Currently, I hold a position as a research assistand and PhD candidate at the Centre for Vision, Speech and Signal Processing (CVSSP), University of Surrey, supervised by Dr. Richard Bowden and Dr. Simon Hadfield. I hold a Global Talent Visa issued by UK Research and Innovation.

My strong personal connection to this area of research stems from growing up in a bilingual household, speaking both Norwegian and Norwegian Sign Language (NTS). Sign language has therefore been part of my life from early childhood, with a particular focus on signed communication used by individuals with learning disabilities. Additionally, I have also begun learning a bit of Dutch Sign Language (NGT), and am currently studying British Sign Language (BSL, Level 1).

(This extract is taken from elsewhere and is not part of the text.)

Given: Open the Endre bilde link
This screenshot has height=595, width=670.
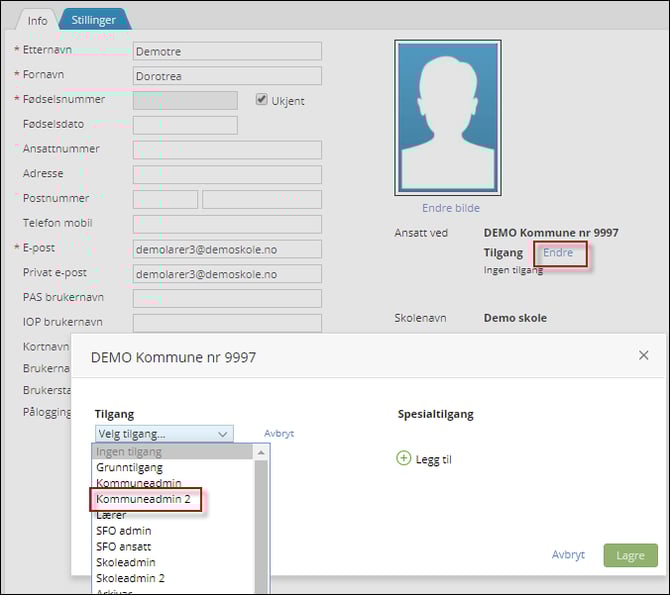Looking at the screenshot, I should click(x=450, y=208).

In my current work, I research sign language processing at the intersection of computer vision, natural language processing, and sign language linguistics. While overlapping with potential benefits for d/Deaf communities, this work also holds broader potential for the wider sign language ecosystem, including individuals with neurocognitive or language-related differences who rely on visual communication to varying degrees. I am particularly interested in non-lexical sign classes, productive constructions, and the grammatical use of space, aspects of signed communication that extend beyond what can be captured in a traditional lexicon. Current work explores Sign Language Recognition and Translation, with the goal of building models capable of capturing the full expressive range of spontaneous signed communication.

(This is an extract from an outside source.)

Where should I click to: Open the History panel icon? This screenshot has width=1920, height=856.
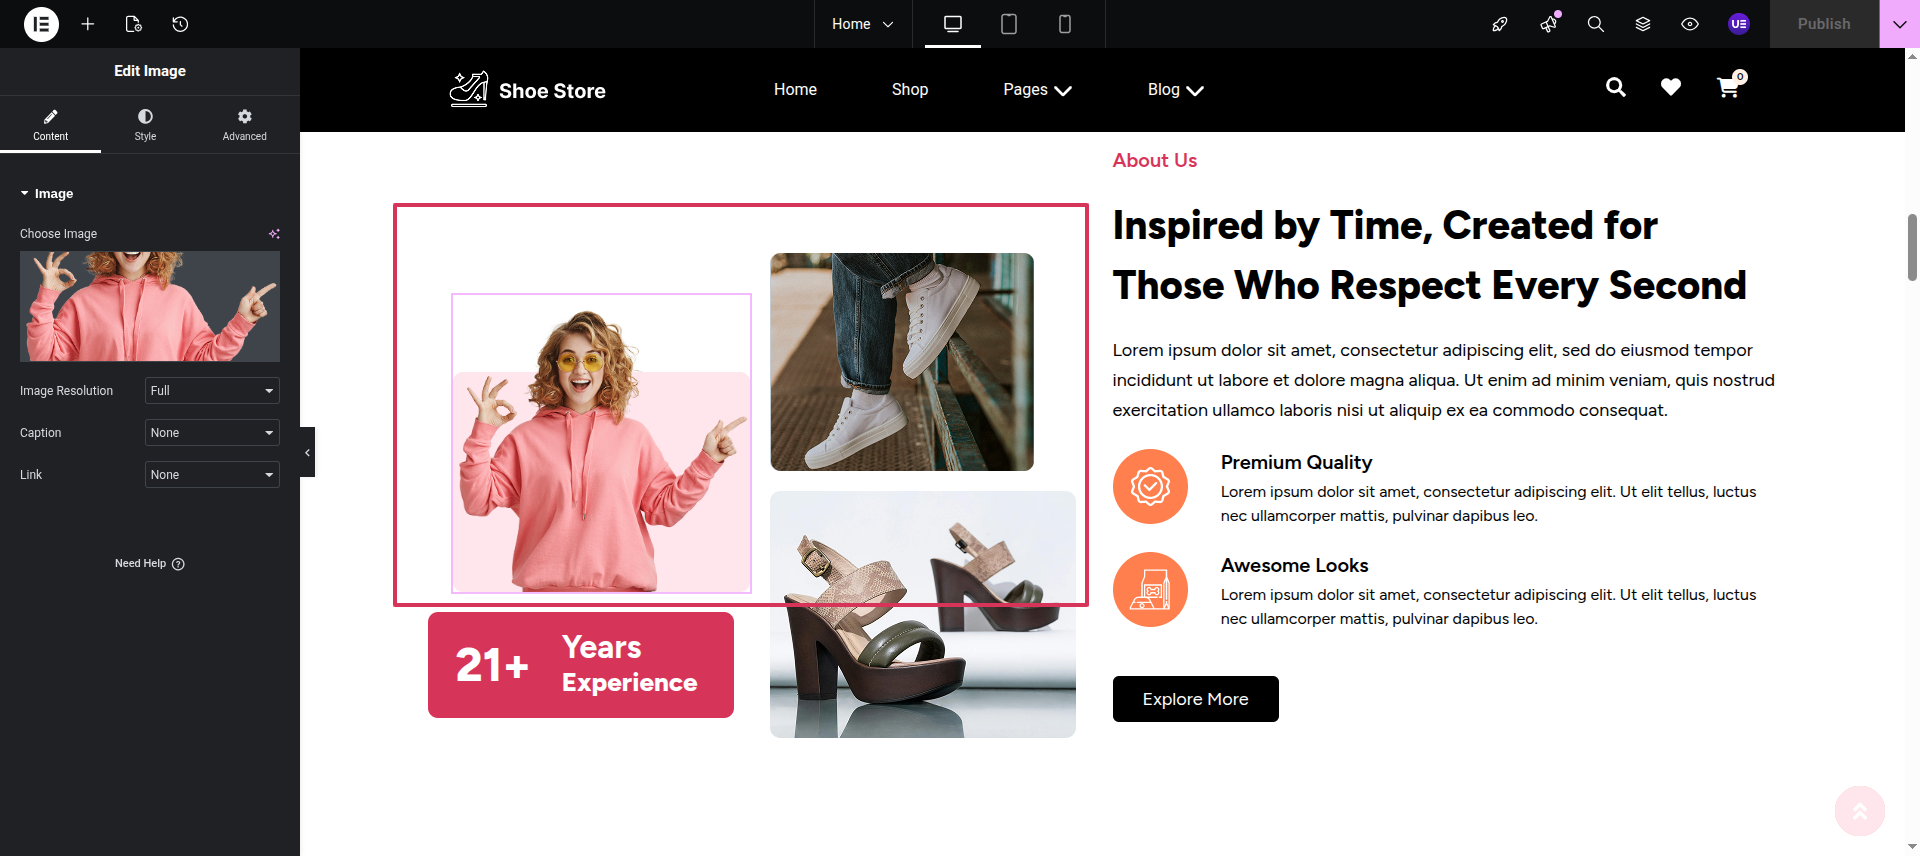click(x=180, y=24)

Prior to my PhD, I completed an MSc in Artificial Intelligence at the University of Amsterdam (Cum Laude, ELLIS Honours). My thesis, 3D Awareness, Geometry & Linguistics in Neural Sign Language Representations, received a high distinction and was awarded the FNWI Faculty of Science Master’s Thesis Prize 2025 and the Amsterdam AI Thesis Award 2024. During the MSc I was affiliated with the SignLab Amsterdam and the AMLab, and spent a research visit at Universitat Pompeu Fabra, Barcelona.

My academic background is rooted in physics and astronomy. I completed a BSc at the University of Oslo and carried out research internships at CERN (AEgIS Group, Geneva) and Lawrence Berkeley National Laboratory (Nuclear Data Group, Berkeley). Between my BSc and MSc, I co-founded DeepSign AS, a sign language technology start-up funded by the Research Council of Norway, and BliFlink, a non-profit online tutoring platform.